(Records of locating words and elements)
----

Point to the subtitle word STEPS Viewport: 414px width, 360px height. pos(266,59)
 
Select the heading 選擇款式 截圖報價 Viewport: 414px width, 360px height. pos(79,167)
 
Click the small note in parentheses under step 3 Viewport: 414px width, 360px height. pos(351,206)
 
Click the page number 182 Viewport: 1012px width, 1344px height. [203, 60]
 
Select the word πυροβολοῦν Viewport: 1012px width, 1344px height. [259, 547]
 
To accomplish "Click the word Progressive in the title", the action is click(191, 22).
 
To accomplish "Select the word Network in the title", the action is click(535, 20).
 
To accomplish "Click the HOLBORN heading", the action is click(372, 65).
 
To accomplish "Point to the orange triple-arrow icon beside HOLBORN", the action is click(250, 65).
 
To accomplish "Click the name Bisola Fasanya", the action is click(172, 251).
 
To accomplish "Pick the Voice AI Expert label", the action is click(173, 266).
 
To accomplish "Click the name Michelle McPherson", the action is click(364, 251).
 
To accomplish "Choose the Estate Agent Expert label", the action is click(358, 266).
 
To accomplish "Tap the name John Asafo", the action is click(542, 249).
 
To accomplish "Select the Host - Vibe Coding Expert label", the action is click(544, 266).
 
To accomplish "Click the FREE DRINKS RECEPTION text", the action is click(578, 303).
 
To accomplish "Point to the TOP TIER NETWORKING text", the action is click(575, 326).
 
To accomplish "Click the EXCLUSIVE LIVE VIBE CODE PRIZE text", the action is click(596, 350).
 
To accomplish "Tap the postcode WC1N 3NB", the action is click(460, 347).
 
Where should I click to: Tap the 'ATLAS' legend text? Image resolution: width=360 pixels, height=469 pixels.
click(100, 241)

----

Can you present every line of the records above as a Markdown table with the columns Row and Line, numbering the rows and leaving out blank lines?

| Row | Line |
|---|---|
| 1 | Point to the subtitle word STEPS Viewport: 414px width, 360px height. pos(266,59) |
| 2 | Select the heading 選擇款式 截圖報價 Viewport: 414px width, 360px height. pos(79,167) |
| 3 | Click the small note in parentheses under step 3 Viewport: 414px width, 360px height. pos(351,206) |
| 4 | Click the page number 182 Viewport: 1012px width, 1344px height. [203, 60] |
| 5 | Select the word πυροβολοῦν Viewport: 1012px width, 1344px height. [259, 547] |
| 6 | To accomplish "Click the word Progressive in the title", the action is click(191, 22). |
| 7 | To accomplish "Select the word Network in the title", the action is click(535, 20). |
| 8 | To accomplish "Click the HOLBORN heading", the action is click(372, 65). |
| 9 | To accomplish "Point to the orange triple-arrow icon beside HOLBORN", the action is click(250, 65). |
| 10 | To accomplish "Click the name Bisola Fasanya", the action is click(172, 251). |
| 11 | To accomplish "Pick the Voice AI Expert label", the action is click(173, 266). |
| 12 | To accomplish "Click the name Michelle McPherson", the action is click(364, 251). |
| 13 | To accomplish "Choose the Estate Agent Expert label", the action is click(358, 266). |
| 14 | To accomplish "Tap the name John Asafo", the action is click(542, 249). |
| 15 | To accomplish "Select the Host - Vibe Coding Expert label", the action is click(544, 266). |
| 16 | To accomplish "Click the FREE DRINKS RECEPTION text", the action is click(578, 303). |
| 17 | To accomplish "Point to the TOP TIER NETWORKING text", the action is click(575, 326). |
| 18 | To accomplish "Click the EXCLUSIVE LIVE VIBE CODE PRIZE text", the action is click(596, 350). |
| 19 | To accomplish "Tap the postcode WC1N 3NB", the action is click(460, 347). |
| 20 | Where should I click to: Tap the 'ATLAS' legend text? Image resolution: width=360 pixels, height=469 pixels. |
| 21 | click(100, 241) |